Tanıklık ve Psikolojik Dayanışma
Anlatı terapisinin bir başka güçlü yönü de tanıklık kavramıdır. İnsan, yaşadıklarının başkalarınca duyulduğunu, anlaşıldığını hissettiğinde iyileşmeye başlar. Dostlar arasında bu tanıklık çoğu zaman göz kontağıyla, baş sallamayla ya da “İnan bana, seni anlıyorum” demeyle ortaya çıkar.
Yaşam öyküsüne başkalarının tanık olması, kişinin deneyimini meşrulaştırır. Bu da anlatanın hissettiği olumsuz duygularla baş etmesini kolaylaştırır.
Sohbetin Toplumsal ve Bireysel Katkıları
Sohbetin iyileştirici yönü yalnızca bireyde değil, toplumsal dinamiklerde de karşılık bulur. Sohbet sırasında kişi yalnızca kendini ifade etmez; diğerini dinlemek, anlamak, rahatlatmak, konuyu yumuşatmak, ortamı ısıtmak gibi görevleri de üstlenir.
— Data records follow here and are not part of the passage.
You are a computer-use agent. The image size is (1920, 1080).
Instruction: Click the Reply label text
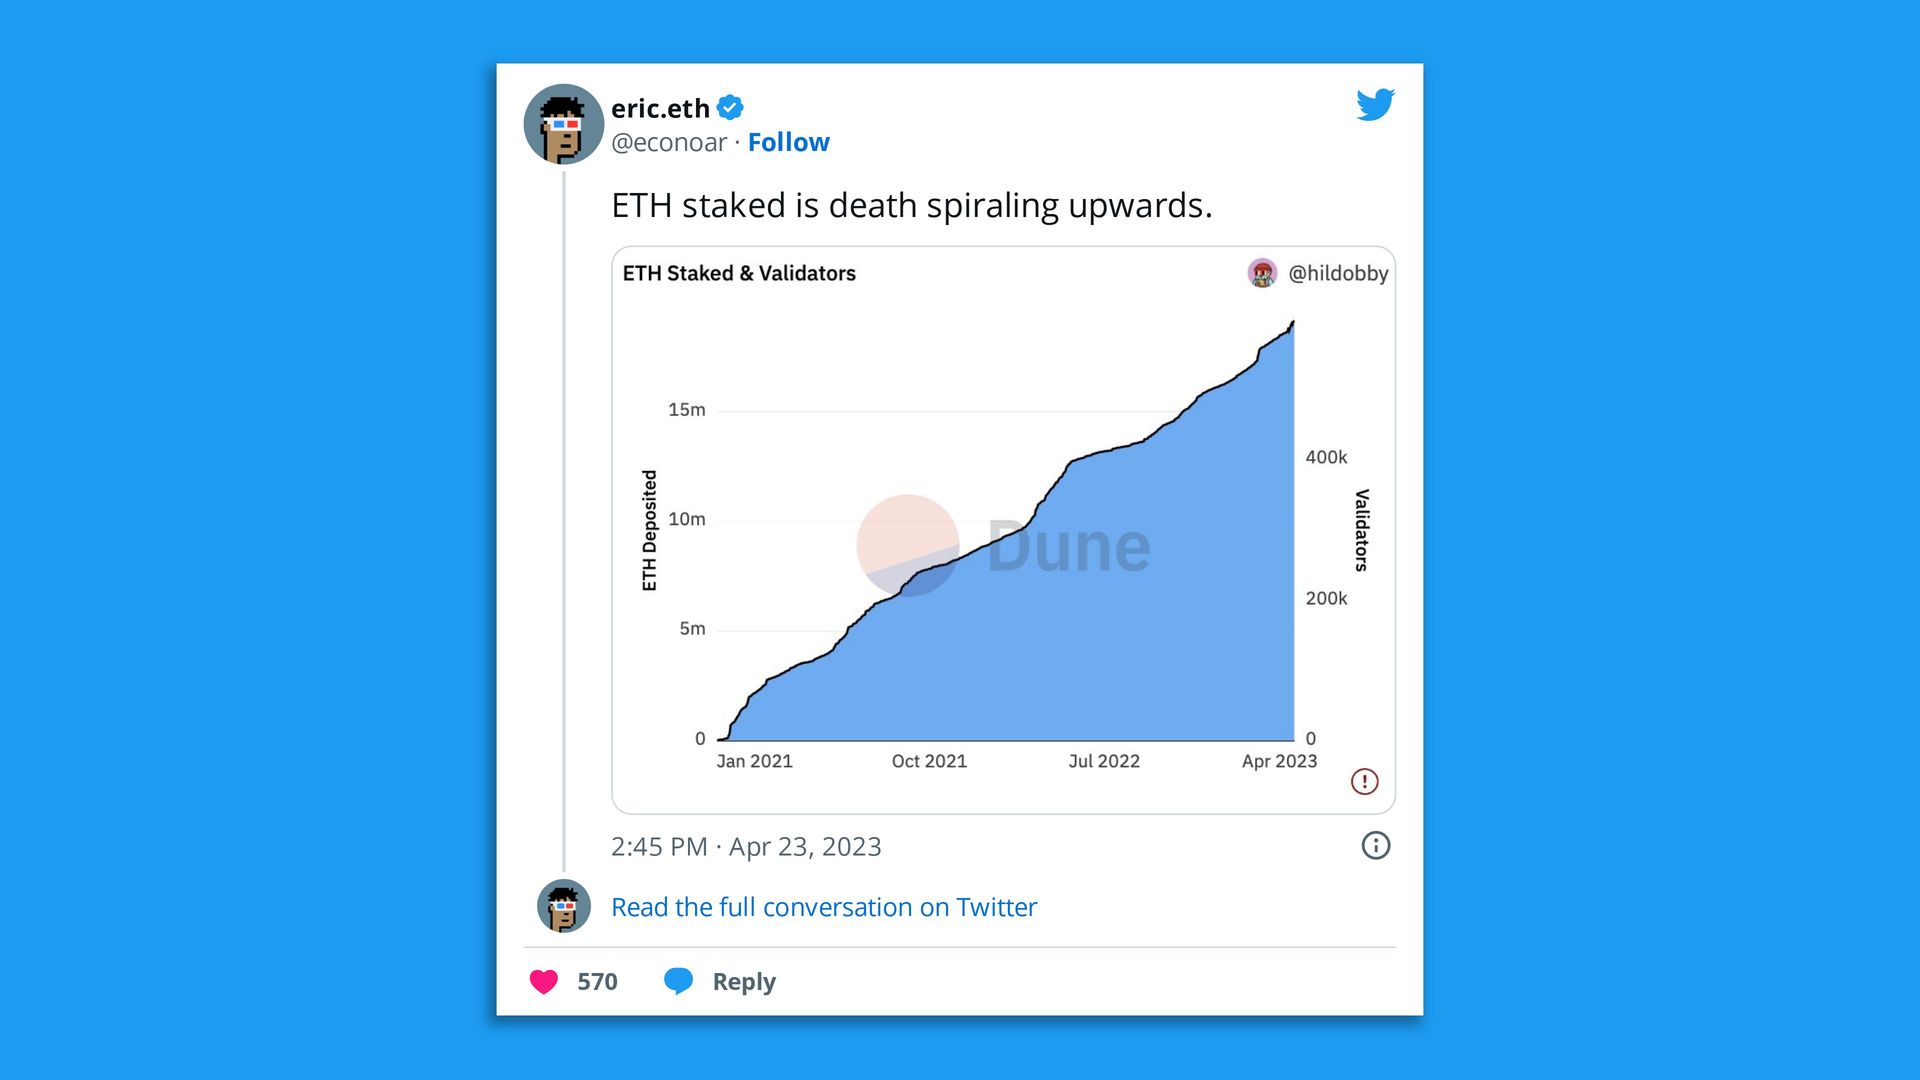click(x=742, y=981)
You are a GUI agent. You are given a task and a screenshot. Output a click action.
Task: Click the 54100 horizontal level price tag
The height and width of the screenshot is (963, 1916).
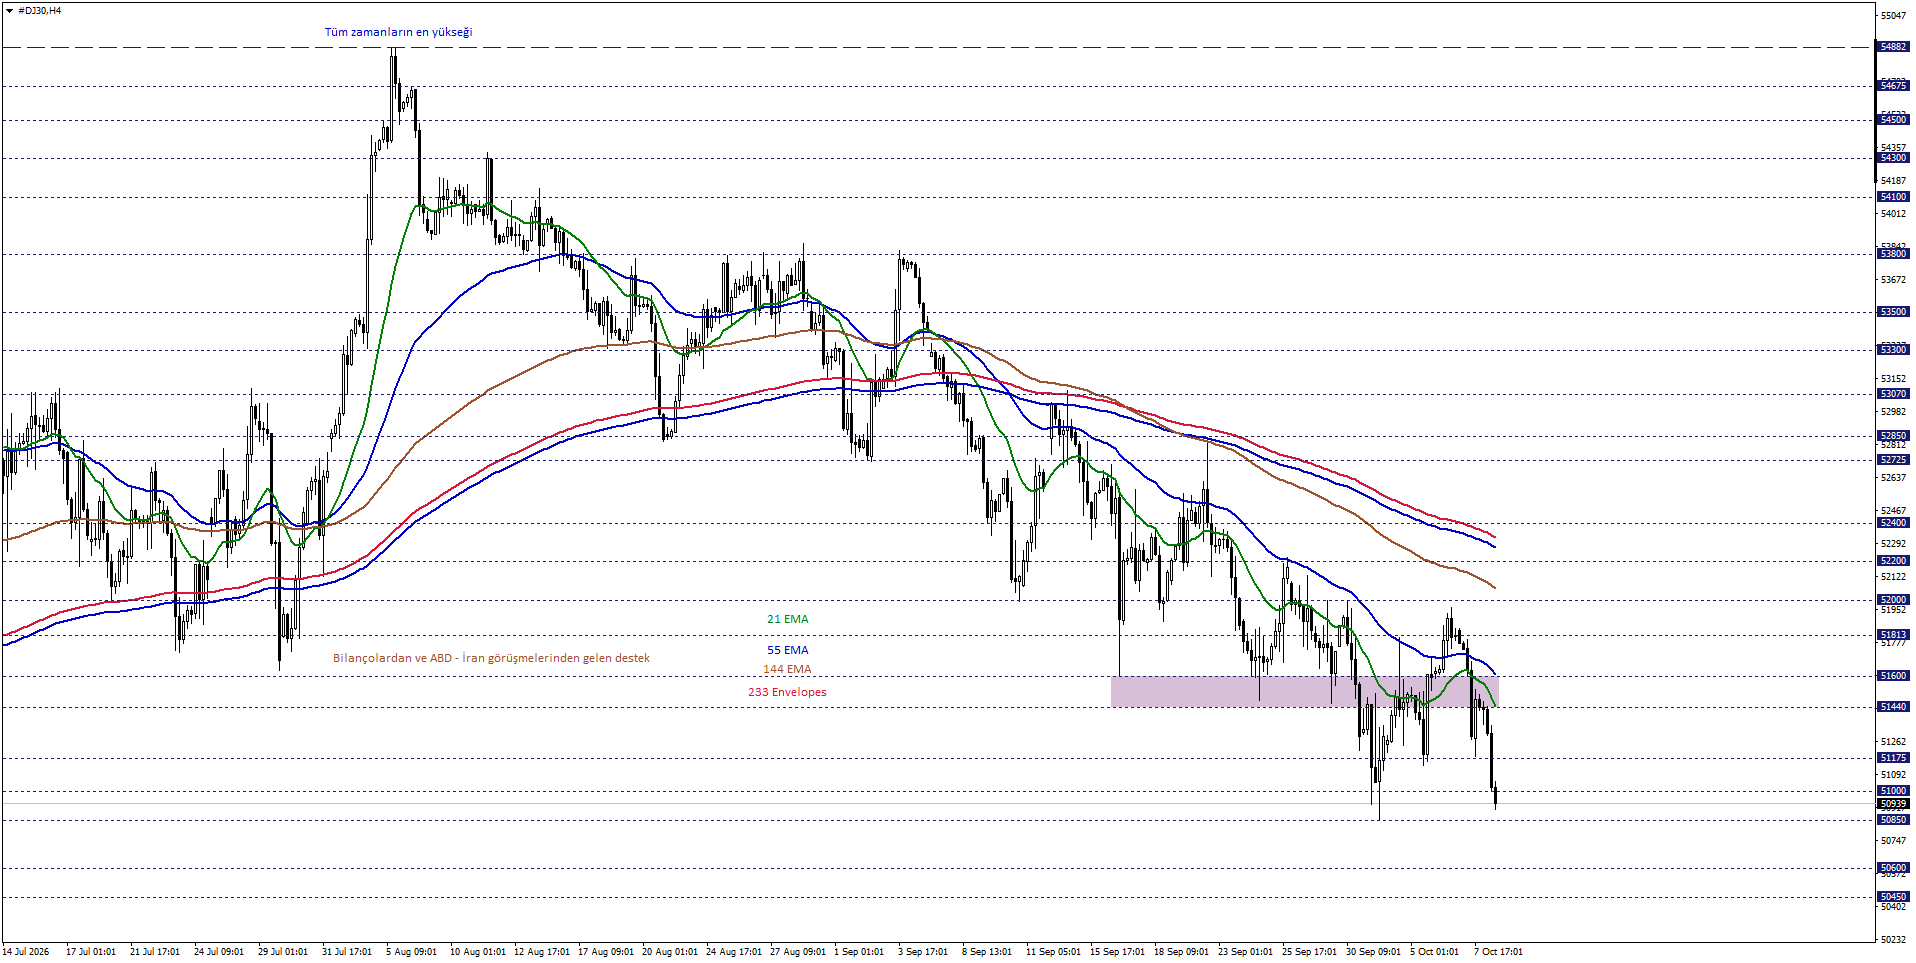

Bu görünmeyen emek, dost sohbetlerini hem kişisel bir şifa bulma hem de kolektif bir farkındalık biçimine dönüştürür.
Sonuç: Görünmeyen Terapötik Süreç
Bu yazım; dost sohbetlerinde işleyen güçlü psikolojik etkileşim süreçleri, bu sohbetlerin sıcaklığının iyileştirici etkisi, koşulsuz kabul ilkesi ve anlatı terapisinin kişiyi dönüştürme gücünün aslında görünmeyen bilişsel farkındalık yaratarak terapi imkânı sunduğunu, bu etkileşimin değerini hem kuramsal hem insani bir pencereden görünür kılma çabasıdır.